You Have Many Different Kinds of Strength
August 22, 2014 by Dr. Ryan Niemiec ·
If you’ve been reading my blog, you’ve become familiar with various examples of character strengths, as well as the complexity involved in understanding character. These positive characteristics of personality are different from other types of strength, such as talents (what you do well), interests (what you enjoy doing), and resources (your external supports). Character strengths are viewed as “who you are,” in other words, they make up part of your core identity. Here’s a breakdown of several of the types of strengths that you possess
Types of Strengths
- Character strengths are capacities for thinking, feeling, willing, and behaving. They reflect what is best in you and can be viewed as part of your positive identity. The 24 strengths (e.g., fairness, hope, kindness, leadership) in the widespread VIA Classification are the best examples of this type of strength.
- Talents are strengths that are innate abilities, which typically have a strong biological loading, and may or may not be well-developed (e.g., intelligence, musical ability, athletic ability).
- Skills are strengths that are specific proficiencies developed through training (e.g., learning a particular trade; computing skills; researching skills).

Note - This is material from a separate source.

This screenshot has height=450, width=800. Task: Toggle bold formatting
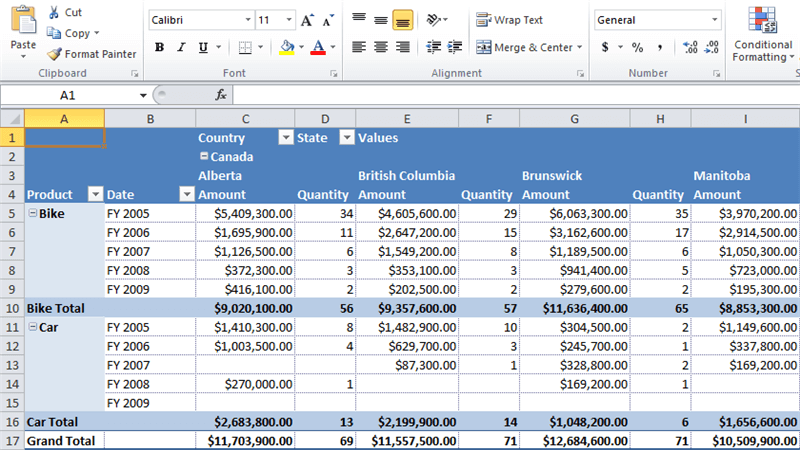tap(159, 47)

- Interests are strengths that are areas or topics you are passionate about and driven to pursue, such as playing sports, engaging in particular hobbies, and working with arts or crafts.
- Values are enduring beliefs, principles, or ideals that are of prime importance to you. Values reside in your thoughts and feelings, not behavior. E.g., your value for family, your value for hard work.
- Learning styles are ideas or hypotheses about how people approach new material, e.g., you might be reflective in how you learn a particular subject, or you might be more interpersonal in your style because you want to receive new learnings through discussion rather than reading.
- Resources are the one type of strength that is external. These are your external supports, such as social and spiritual connections, living in a safe neighborhood, and being part of a good family.
One Category Serves as the Driving Force
Character strengths cut across the strength categories. In many cases, character strengths underpin the other categories and draw the other strengths forward. They are often the driving force. For example, you might use hope to develop a new skill for work, curiosity to explore an area of interest, and gratitude and kindness to tap into your external resources.
Inevitably, character strengths help us make the most of these other strengths categories. If you point to a talented person, for example a successful concert pianist or a professional basketball player, then you are pointing to someone who uses their character strengths of perseverance and self-regulation in order to maximize their strength of talent.
The category of interests is no doubt driven by our character strengths of love of learning and curiosity, among other strengths. Also, we might choose hobbies and other interest areas in order to express particular character strengths. I play one-on-one sports because I can express my perseverance and zest, team sports because I can bring forth teamwork and social intelligence, and online chess so I can exercise my judgment/critical thinking and perspective strengths together. And no doubt my passion for collecting Pez dispensers allows me to tap into my playfulness/humor strength.
Takeaway point: As we age over the decades, our talents can be squandered. Our skills will likely diminish. Our resources change or can be lost. But, when focused on, our character strengths crystallize and evolve and can integrate with these other positive qualities to contribute to the greater good.
Note: some of this content is taken directly from my book, Mindfulness and Character Strengths: A Practical Guide to Flourishing that was published last year.